▶ [What is being asked] Your task is to copy all of the data exactly.

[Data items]
┄┄┄┄┄┄┄┄┄┄

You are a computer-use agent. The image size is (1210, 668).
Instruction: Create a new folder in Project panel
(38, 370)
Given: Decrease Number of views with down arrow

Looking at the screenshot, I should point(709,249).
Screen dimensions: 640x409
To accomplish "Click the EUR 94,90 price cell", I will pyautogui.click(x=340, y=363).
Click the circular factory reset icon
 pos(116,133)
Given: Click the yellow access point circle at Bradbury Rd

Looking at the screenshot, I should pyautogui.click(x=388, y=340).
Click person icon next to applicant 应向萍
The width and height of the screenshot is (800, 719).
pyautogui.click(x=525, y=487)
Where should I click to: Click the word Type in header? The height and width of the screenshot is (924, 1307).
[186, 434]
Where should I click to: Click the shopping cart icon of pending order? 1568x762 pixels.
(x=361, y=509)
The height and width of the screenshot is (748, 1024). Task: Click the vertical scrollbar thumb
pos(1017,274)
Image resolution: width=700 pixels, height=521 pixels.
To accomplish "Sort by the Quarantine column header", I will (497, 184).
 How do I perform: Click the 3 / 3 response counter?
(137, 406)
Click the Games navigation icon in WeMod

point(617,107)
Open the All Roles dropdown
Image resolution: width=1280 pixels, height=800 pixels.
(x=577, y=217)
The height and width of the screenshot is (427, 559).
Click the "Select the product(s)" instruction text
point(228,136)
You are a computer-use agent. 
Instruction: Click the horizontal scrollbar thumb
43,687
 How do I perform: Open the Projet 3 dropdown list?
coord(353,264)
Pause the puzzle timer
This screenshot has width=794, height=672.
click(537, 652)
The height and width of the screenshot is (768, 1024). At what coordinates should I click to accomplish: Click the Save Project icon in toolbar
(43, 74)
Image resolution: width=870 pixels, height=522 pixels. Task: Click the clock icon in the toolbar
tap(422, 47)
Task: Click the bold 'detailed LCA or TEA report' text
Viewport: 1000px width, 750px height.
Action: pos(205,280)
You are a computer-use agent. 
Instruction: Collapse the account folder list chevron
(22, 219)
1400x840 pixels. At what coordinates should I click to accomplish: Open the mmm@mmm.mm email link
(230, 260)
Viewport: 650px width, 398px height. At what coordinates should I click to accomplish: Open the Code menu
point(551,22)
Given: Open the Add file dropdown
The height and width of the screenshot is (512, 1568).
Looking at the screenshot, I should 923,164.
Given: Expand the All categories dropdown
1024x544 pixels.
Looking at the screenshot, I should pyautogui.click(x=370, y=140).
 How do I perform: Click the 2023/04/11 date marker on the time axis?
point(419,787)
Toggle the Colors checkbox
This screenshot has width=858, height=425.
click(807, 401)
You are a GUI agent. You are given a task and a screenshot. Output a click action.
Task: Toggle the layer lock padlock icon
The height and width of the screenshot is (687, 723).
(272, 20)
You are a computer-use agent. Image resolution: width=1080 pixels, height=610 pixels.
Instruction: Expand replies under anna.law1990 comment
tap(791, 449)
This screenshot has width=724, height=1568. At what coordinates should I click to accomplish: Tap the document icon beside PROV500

┄┄┄┄┄┄┄┄┄┄

▶ [Result]
You are a computer-use agent. The image size is (1210, 668).
Instruction: Create a new folder in Project panel
(38, 370)
Given: Decrease Number of views with down arrow

Looking at the screenshot, I should point(709,249).
Screen dimensions: 640x409
To accomplish "Click the EUR 94,90 price cell", I will pyautogui.click(x=340, y=363).
Click the circular factory reset icon
 pos(116,133)
Given: Click the yellow access point circle at Bradbury Rd

Looking at the screenshot, I should pyautogui.click(x=388, y=340).
Click person icon next to applicant 应向萍
The width and height of the screenshot is (800, 719).
pyautogui.click(x=525, y=487)
Where should I click to: Click the word Type in header? The height and width of the screenshot is (924, 1307).
[186, 434]
Where should I click to: Click the shopping cart icon of pending order? 1568x762 pixels.
(x=361, y=509)
The height and width of the screenshot is (748, 1024). Task: Click the vertical scrollbar thumb
pos(1017,274)
Image resolution: width=700 pixels, height=521 pixels.
To accomplish "Sort by the Quarantine column header", I will (497, 184).
 How do I perform: Click the 3 / 3 response counter?
(137, 406)
Click the Games navigation icon in WeMod

point(617,107)
Open the All Roles dropdown
Image resolution: width=1280 pixels, height=800 pixels.
(x=577, y=217)
The height and width of the screenshot is (427, 559).
Click the "Select the product(s)" instruction text
point(228,136)
You are a computer-use agent. 
Instruction: Click the horizontal scrollbar thumb
43,687
 How do I perform: Open the Projet 3 dropdown list?
coord(353,264)
Pause the puzzle timer
This screenshot has width=794, height=672.
click(537, 652)
The height and width of the screenshot is (768, 1024). At what coordinates should I click to accomplish: Click the Save Project icon in toolbar
(43, 74)
Image resolution: width=870 pixels, height=522 pixels. Task: Click the clock icon in the toolbar
tap(422, 47)
Task: Click the bold 'detailed LCA or TEA report' text
Viewport: 1000px width, 750px height.
Action: pos(205,280)
You are a computer-use agent. 
Instruction: Collapse the account folder list chevron
(22, 219)
1400x840 pixels. At what coordinates should I click to accomplish: Open the mmm@mmm.mm email link
(230, 260)
Viewport: 650px width, 398px height. At what coordinates should I click to accomplish: Open the Code menu
point(551,22)
Given: Open the Add file dropdown
The height and width of the screenshot is (512, 1568).
Looking at the screenshot, I should 923,164.
Given: Expand the All categories dropdown
1024x544 pixels.
Looking at the screenshot, I should pyautogui.click(x=370, y=140).
 How do I perform: Click the 2023/04/11 date marker on the time axis?
point(419,787)
Toggle the Colors checkbox
This screenshot has width=858, height=425.
click(807, 401)
You are a GUI agent. You are given a task and a screenshot. Output a click action.
Task: Toggle the layer lock padlock icon
The height and width of the screenshot is (687, 723).
(272, 20)
You are a computer-use agent. Image resolution: width=1080 pixels, height=610 pixels.
Instruction: Expand replies under anna.law1990 comment
tap(791, 449)
This screenshot has width=724, height=1568. At what coordinates should I click to accomplish: Tap the document icon beside PROV500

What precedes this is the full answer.